Sequel: Them There Eyes
Status: Something I've had up my sleeve.......

A Hard Headed Woman

Kitchen Knife and Familiar Singing

The moment of realization hitting me I immediately kicked the man again and took away any of his weapons. That mother fucker was trying to kill me and I wasn’t about to let that happen, this bitch needed to get back home to her own reality not this makeshift movie life.

“Well we weren’t expectin’ ya to be able to do that,” Aldo says looking impressed by my actions. I stood there as they took over holding the man at gunpoint.
“This is really fucked up,” I say more to myself than anyone.
“Come on Arizona, you get to stand by me after that one,” Donny states with a smile as he placed his hand at the small of my back as he led me towards the outside of the circle that seemed to have formed. Aldo began interrogating whilst I tried to comprehend what just happened. Donny nudged me in my arm and I looked up at him.

“What?” I question.
“Where’d ya learn to defend yourself like that?” he asks.
“I’ve got two older brothers,” I answer.
“Your brothers fought with ya a lot?” Donny inquires a little surprised.
“Yeah, we have many a time beat the living shit out of each other, but generally they didn’t fuck with me because according to my pop I can get real mean when I want and scare them senseless,” I say with a soft smile.
“I like that,” he smirks.
“Donny git ova here,” Aldo orders.
“Well that’s me, try not to miss me too much,” Donny winks as he went over to Aldo.

I shook my head at him as he strutted over to where Aldo was. Soon Aldo was carving a swastika onto the man’s forehead and the sounds of the man screaming filled the air. I was submersed in the fact I was seeing this happen right before my eyes. It looked pretty damn real to me. After Aldo finished and they let the man run free, Aldo started heading towards me as he wiped the blood from his blade.

“So being that yer gonna be runnin’ with us, I need to know I can trust ya, can I trust yew Amber?” Aldo questions.
“Yeah you can trust me Aldo,” I nod.
“Do ya know how to shoot a gun at all?” he asks.
“Pull the trigger and it goes bang,” I reply.
“So have ya shot a gun before?” Aldo continues.
“My pop has taken me out to shoot a few times, but I don’t have much of an aim to be honest,” I say biting my bottom lip.
“I’ll be the judge of that; here take this handgun and try to shoot that dead Nazi all the way over there,” he says as he handed me a gun.

I held the gun in my left hand and looked at the body Aldo had been talking about.

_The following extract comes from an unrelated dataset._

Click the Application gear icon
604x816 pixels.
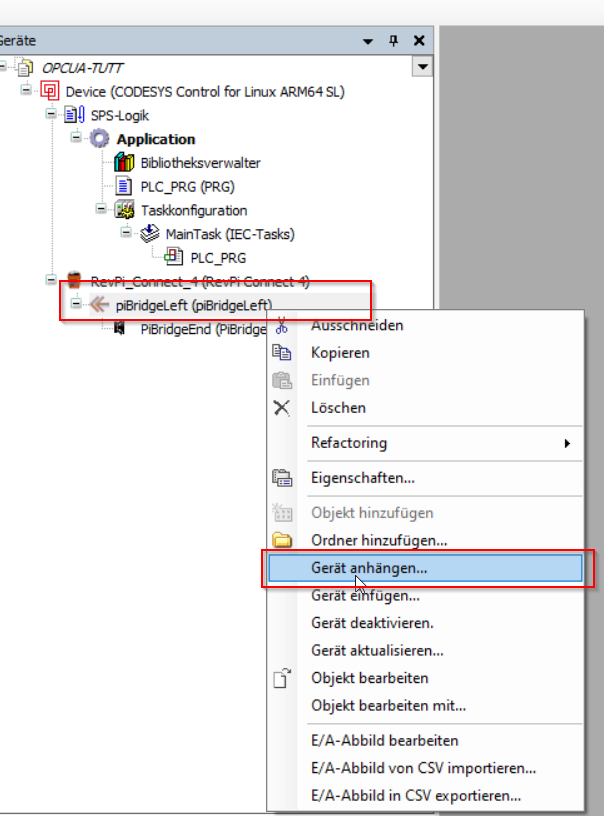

It was about twenty yards away. Raising the gun I placed my right hand on the other side of the gun to steady myself and took a deep breath looking down the barrel of the gun. I let out the breath and pulled the trigger, the pistol had a bit of a kick to it but I held strong seeing the bullet barely graze the head of the Nazi.

“Not too bad, better than Hirschberg,” Aldo says with a nod. I let out a small chuckle.
“Guess that’s a good thing,” I say with a smile.
“You smile an awful lot,” he states giving me a funny look. Then again when wasn’t he giving a funny look? It was like the man was smelling shit all the time. But he was pretty good looking, that much I could admit even if he was a fictional character.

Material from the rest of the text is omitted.